I have sleep apnea... What next?

November 5, 2014

Many airman are not aware that sleep apnea is a serious medical condition that is disqualifying for flight duties. Even mild cases of sleep apnea requires a FAA granted waiver or special issuance.

Sleep Apnea is a condition that occurs when airway obstruction occurs during sleep. Typically, with this condition, tissues surround the opening to the lungs deep in the neck close off this opening, During sleep this closure may be incomplete resulting in loud snoring, this may be followed by complete airway closure which results in increasing carbon dioxide and decreasing oxygen in the blood stream. As the oxygen level in the blood decreases to a critical threshold a the brain sends a wake-up signal resulting in a loud gasp as sleep process in interrupted. This process may be repeated several hundred times a night. In addition to not being well rested and suffering from daytime sleepiness the condition, by virtue of the consequences of prolonged hypoxia (decreased blood oxygen) and hypercapnea (increased blood carbon dioxide) may, over time, result in hypertension, abnormal cardiac rhythms (arrhythmias) and heart failure.

To obtain a special issuance for sleep apnea aircrew and controllers need to document thattheir condition does not present a problem with daytime hypersomnolence also known as Excessive Daytime Sleepiness (EDS), cardiac arrhythmias, changes in cognition or significant hypertension.


The FAA requires the following:


 Initial work-up should include:

  1. Sleep studies (overnight polysomnography) before and after treatment.
  2. Maintenance of Wakefulness Test (MWT) after appropriate treatment – May be Requested - see protocol below.
  3. Status report form the sleep doctor


Acceptable treatment includes:

Surgery with documentation of satisfactory results. A post-op sleep study or MWT evaluation should be done as soon as practical.

Continuous Positive Airway Pressure, typically called CPAP. This consists of a mask or nasal pads that provide continuous pressure to the airway thus preventing complete obstruction of the airway during sleep


More about the Maintenance of Wakefulness Test (MWT)

The MWT is typically not performed unless specifically requested. In most cases this will not be required but may be requested after review of you case by an FAA flight surgeon. If you are asked for a MWT the FAA requires a drug screen to ensure no stimulants are utilized & this screen should be addressed in the MWT report (include results of laboratory testing).

The MWT consists of four forty-minute test periods typically at two hour intervals.

Patients are monitored in the standard polysomnographic manner (central and occipital EEG, digastric EMG, and eye movement recorder).The endpoint of each test period is either a sleep or the end of the forty-minute time period.
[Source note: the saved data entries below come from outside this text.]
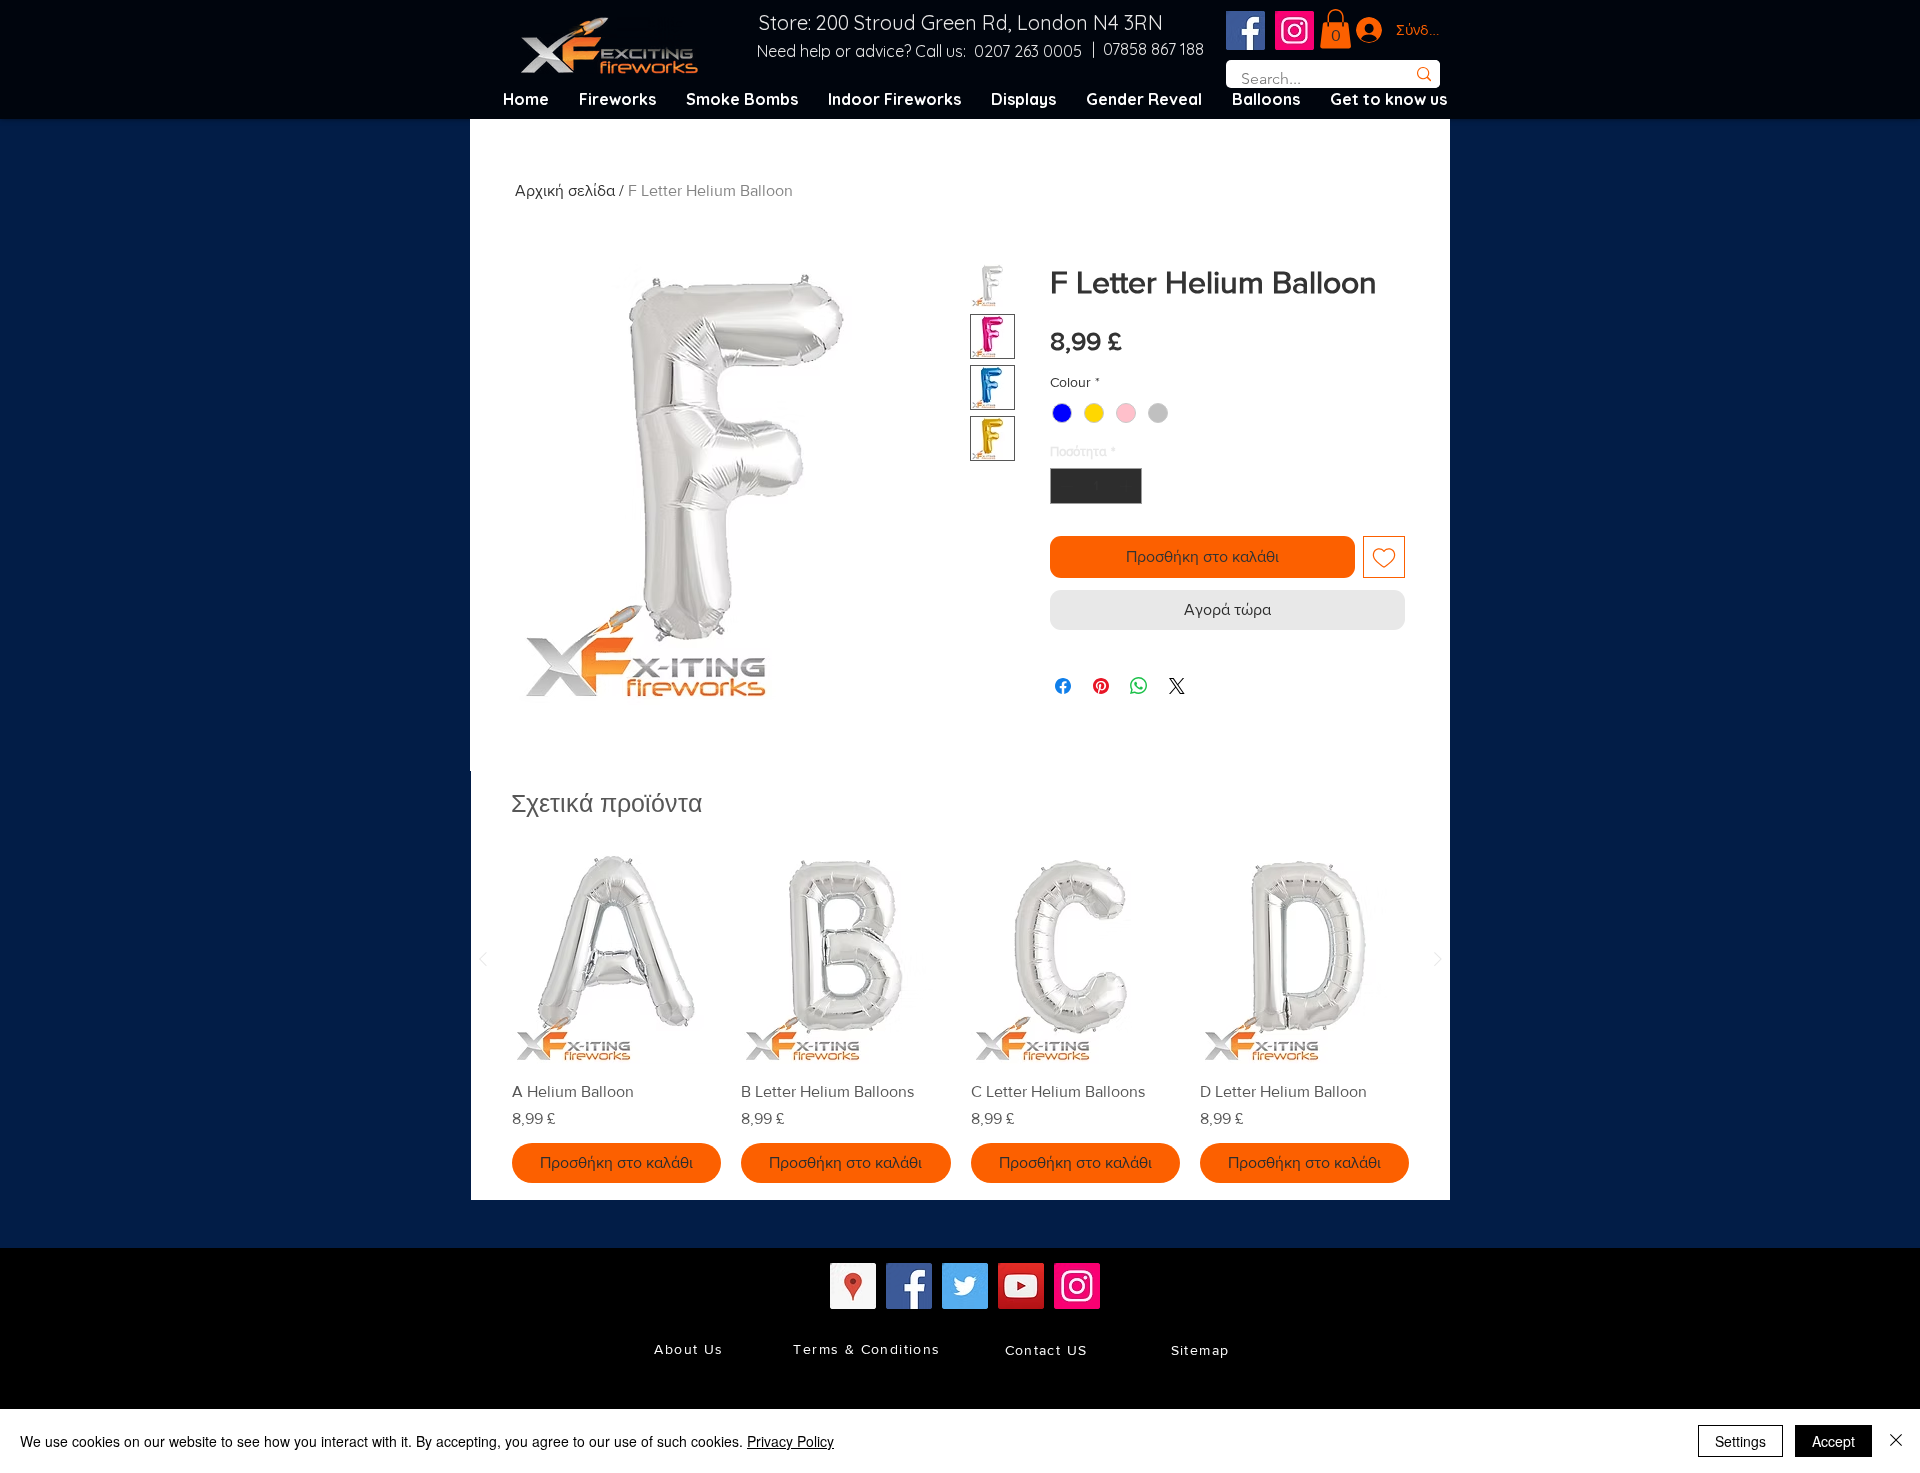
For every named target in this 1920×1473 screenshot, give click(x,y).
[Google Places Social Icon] (853, 1286)
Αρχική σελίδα (565, 190)
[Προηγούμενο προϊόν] (483, 959)
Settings (1740, 1441)
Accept (1833, 1441)
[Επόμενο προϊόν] (1438, 959)
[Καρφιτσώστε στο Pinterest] (1101, 686)
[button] (1335, 28)
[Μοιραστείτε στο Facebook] (1063, 686)
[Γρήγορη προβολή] (616, 959)
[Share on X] (1177, 686)
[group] (960, 1019)
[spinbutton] (1096, 486)
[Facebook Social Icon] (1245, 30)
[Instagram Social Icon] (1294, 30)
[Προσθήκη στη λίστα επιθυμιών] (1384, 557)
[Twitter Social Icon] (965, 1286)
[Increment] (1128, 486)
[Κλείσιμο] (1896, 1441)
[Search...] (1423, 74)
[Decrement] (1065, 486)
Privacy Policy (790, 1441)
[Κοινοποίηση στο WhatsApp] (1139, 686)
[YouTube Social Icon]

The patient is then asked to stay awake until the next test period.

The Status Report

Your sleep doctor will need to provide a status report which is a letter summarizing your case and required treatment.

This status report should be current within the last 60 days once all evaluations completed.

It should clearly address your initial presentation, evaluation, results of sleep study and MWT, treatments including medications and dosages, response to treatment, current physical status with specific mention of any physical limitations, presence or absence of any excessive daytime fatigue, presence or absence of any obvious cognitive deficits, and future prognosis with emphasis on potential for sudden or subtle incapacitation. If CPAP was required the doctor should, comment on compliance

All elements of the above paragraph need to be included in the doctors status report.

Once granted a special issuance for sleep apnea a yearly letter from your sleep doctor will be required that indicates that your treatment continues to be successful and that you are compliant with the treatment. No further sleep studies are generally required unless warranted by a change in your condition.

Here is a case report form a 2013 issue of the Federal Air Surgeon's Medical Bullitin, see page 8 on the below pdf file link.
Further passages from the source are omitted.